Great Yarmouth Hippodrome
Great Yarmouth Hippodrome is one of only two purpose built permanent circus buildings in England still in operation, and one of only three on the planet with a circus floor that sinks into a pool.
Originally built by showman George Gilbert in 1903, and designed by architect Ralph Scott Cockrill, the building has played host to an eclectic variety of acts, from The Kooks to Lillie Langtry and even Houdini.
On entry you instantly become engulfed in the magic and mystery of the building (along with the delicious smell of popcorn!). The Hippodrome’s summer and Christmas productions are mesmerising and attract circus acts from around the globe; cultivating annual shows that are a tradition for many families in Norfolk. For city-dwellers, I would definitely recommend planning a trip to Great Yarmouth to see one of their shows, alongside a gorgeous coastline, a world exclusive evening out is only a 40 minute bus journey away.

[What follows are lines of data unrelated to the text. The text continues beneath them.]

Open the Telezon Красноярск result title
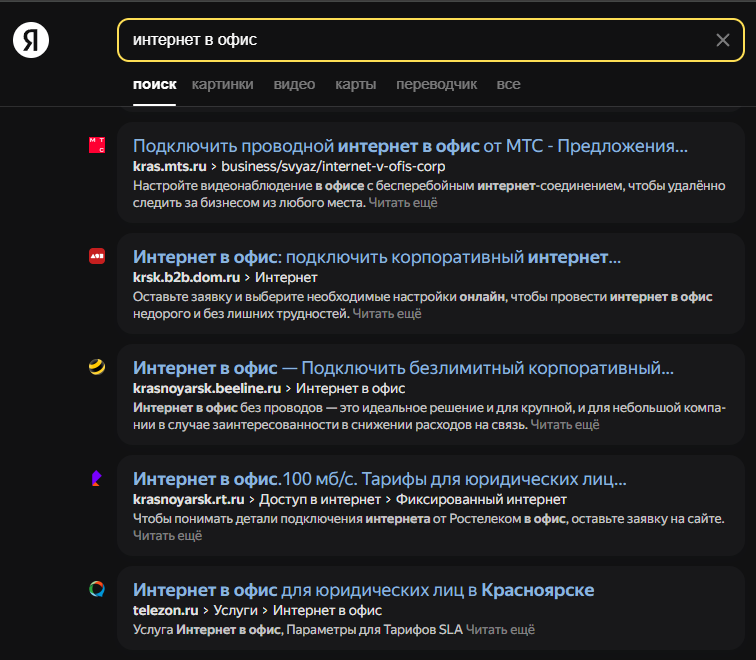This screenshot has height=660, width=756. coord(363,589)
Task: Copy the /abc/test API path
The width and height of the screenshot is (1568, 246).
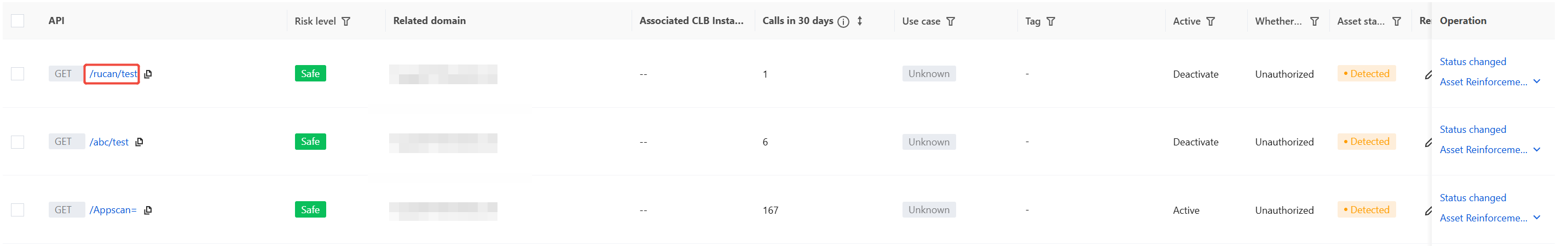Action: pyautogui.click(x=140, y=142)
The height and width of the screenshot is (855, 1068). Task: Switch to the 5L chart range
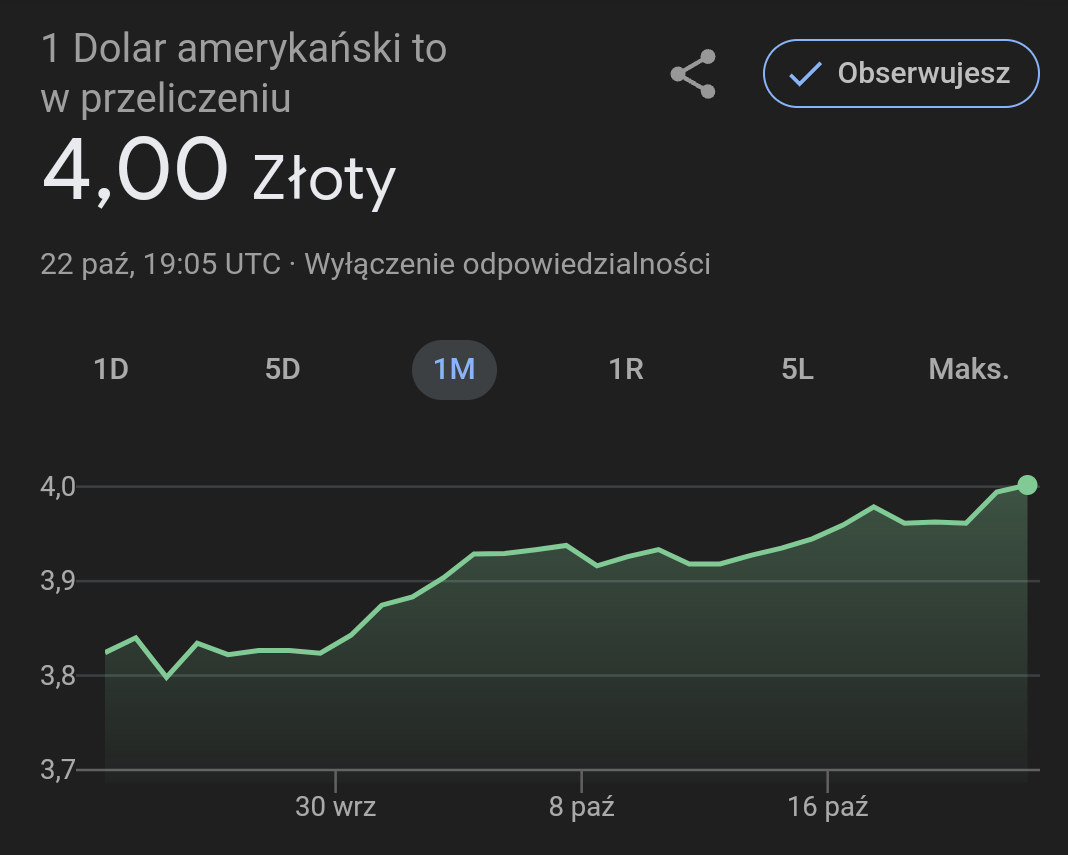(797, 369)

The Norwich Guildhall is a beautiful mediaeval building with an incredibly rich history, and is currently being used as the box office and base for the 2022 Norfolk and Norwich Festival.

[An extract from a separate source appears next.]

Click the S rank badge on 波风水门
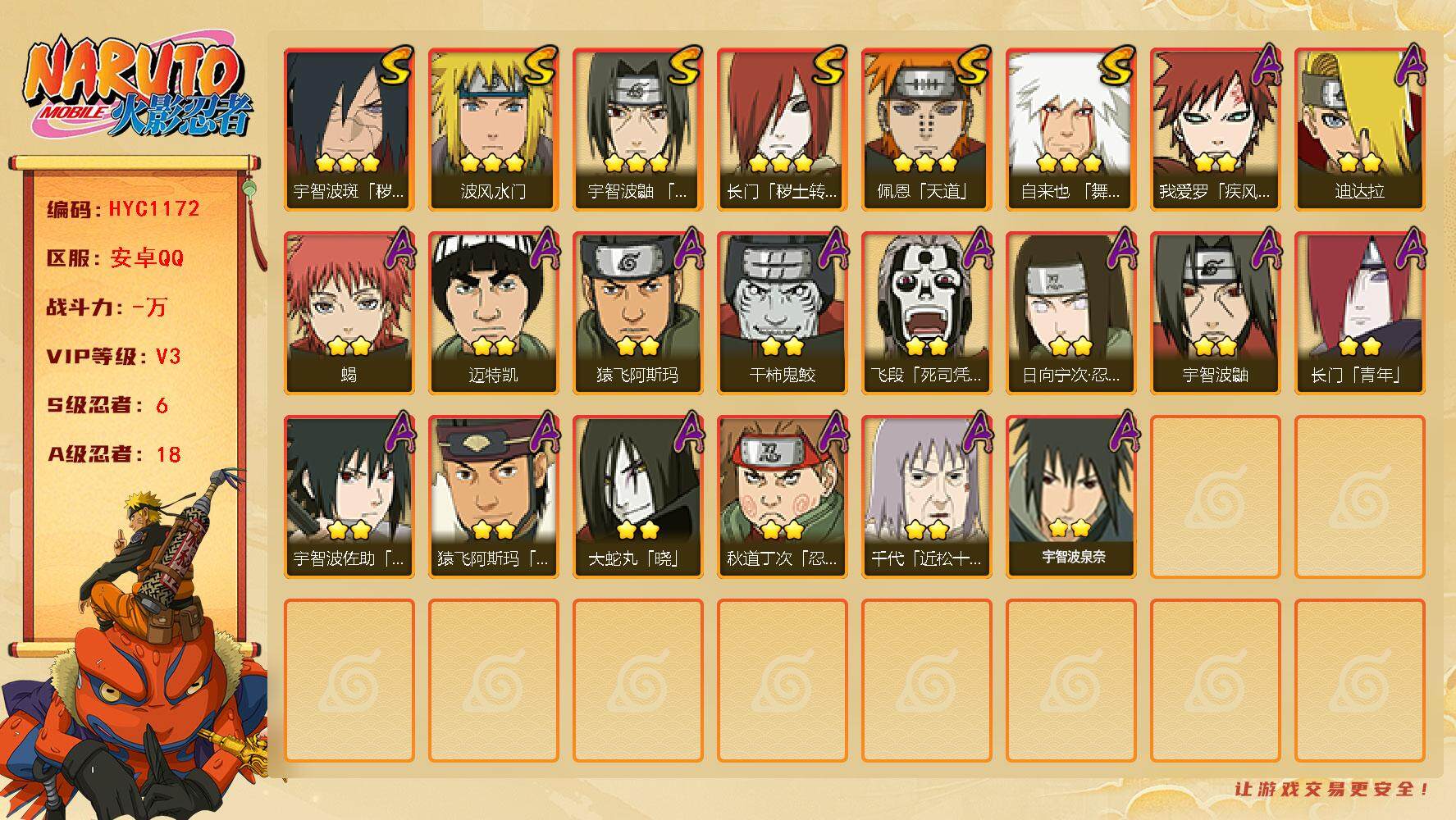The image size is (1456, 820). pos(539,67)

The building was commissioned after King Henry IV awarded a charter to the City of Norwich granting it autonomy from the county of Norfolk and was built between 1407 and 1415. King George VI and Queen Elizabeth visited the Guildhall and were shown the Council Chamber on 29 October 1938. The Council Chamber ceased to be the local seat of government later that day, when the King and Queen opened the new City Hall.
In more recent years, the hall became a part of the Norwich 12 initiative in 2008, a project to develop heritage attractions in Norfolk. In 2014, the Norwich Heritage Economic and Regeneration Trust began a 25-year lease on the building, aiming to improve its accessibility for the public.

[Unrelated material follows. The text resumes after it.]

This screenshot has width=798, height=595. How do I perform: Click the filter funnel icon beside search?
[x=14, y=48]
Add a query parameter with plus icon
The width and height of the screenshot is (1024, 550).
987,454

The Empire Theatre in Great Yarmouth was built in 1908 and designed by architect A.S Hewitt, who also designed the Great Yarmouth Windmill Theatre (a close runner-up for this list which has now been converted into a retro cinema-inspired mini golf course) in the same year. The theatre was equipped with dressing rooms and a band room under the stage which was 40 foot wide by 48 foot deep, and had a proscenium opening of 25 foot, and a fly tower with grid and fly rails which are all still in existence although the building is no longer used as a Theatre.
For a while the space was used as a nightclub, until it closed down in 2009. Only in the last year has the building reopened as a fantastic street food and arts venue, notably playing host to Drag Race UK 2021 star Bimini Bon Boulash. The event featured in BBC documentary We Are England: My Hometown: Bimini Bon Boulash. Catch the documentary and take a closer look at The Empire as well as the iconic Great Yarmouth Hippodrome here.
St Swithins Church (Norwich Arts Centre)
Since 1980 Norwich Arts Centre has played host to some of the biggest names in music, theatre and visual arts. Nirvana, Oasis, Muse, Kae Tempest and Wet Leg are just a handful of acts that have performed in the historic church.
Before this however, the building was used for strikingly different purposes; it served as a Sunday school, men’s club, a social centre for the parish, the headquarters for the Home Guard during the Second World War, it is even believed to have been used as a morgue.
Looking to the future, the venue has taken large steps towards making the venue increasingly accessible. They have recently been awarded Gold as part of the Attitude is Everything Live Events Access Charter, which aims to improve D/deaf and disabled people’s access to live music.